> WHAT YOU ARE ASKED TO DO
The required answer is each line in the entries below where "computer" occurs.

> DATA SHOWN

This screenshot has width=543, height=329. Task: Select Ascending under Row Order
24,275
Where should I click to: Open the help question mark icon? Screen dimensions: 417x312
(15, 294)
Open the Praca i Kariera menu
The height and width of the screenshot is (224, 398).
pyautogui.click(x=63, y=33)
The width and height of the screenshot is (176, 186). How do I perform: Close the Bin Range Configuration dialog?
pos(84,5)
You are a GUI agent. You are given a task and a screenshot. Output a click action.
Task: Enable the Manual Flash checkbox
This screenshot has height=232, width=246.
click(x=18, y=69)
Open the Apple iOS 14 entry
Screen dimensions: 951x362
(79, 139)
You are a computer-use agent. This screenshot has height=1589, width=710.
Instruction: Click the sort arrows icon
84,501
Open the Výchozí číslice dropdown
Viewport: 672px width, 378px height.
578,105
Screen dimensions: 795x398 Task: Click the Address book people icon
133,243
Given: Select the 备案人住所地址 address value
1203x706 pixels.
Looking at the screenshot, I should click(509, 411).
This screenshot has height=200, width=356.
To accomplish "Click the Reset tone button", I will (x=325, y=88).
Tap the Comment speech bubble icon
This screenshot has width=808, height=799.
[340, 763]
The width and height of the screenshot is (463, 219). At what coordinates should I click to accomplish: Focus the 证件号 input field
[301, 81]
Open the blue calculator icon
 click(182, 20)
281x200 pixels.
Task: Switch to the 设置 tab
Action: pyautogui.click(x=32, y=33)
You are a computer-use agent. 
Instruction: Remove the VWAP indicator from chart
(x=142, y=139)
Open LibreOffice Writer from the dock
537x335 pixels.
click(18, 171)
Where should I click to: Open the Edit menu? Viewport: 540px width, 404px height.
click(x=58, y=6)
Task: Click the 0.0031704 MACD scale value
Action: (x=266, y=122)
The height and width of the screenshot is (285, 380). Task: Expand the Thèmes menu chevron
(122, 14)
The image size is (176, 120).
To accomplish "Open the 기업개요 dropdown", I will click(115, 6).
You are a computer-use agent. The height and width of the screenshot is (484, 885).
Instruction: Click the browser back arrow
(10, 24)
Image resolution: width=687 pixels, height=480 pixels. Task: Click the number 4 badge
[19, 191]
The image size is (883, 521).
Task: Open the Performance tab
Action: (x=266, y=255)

> TASK OUTPUT
You are a computer-use agent. This screenshot has height=1589, width=710.
You are a computer-use agent. 
You are a computer-use agent. The height and width of the screenshot is (484, 885).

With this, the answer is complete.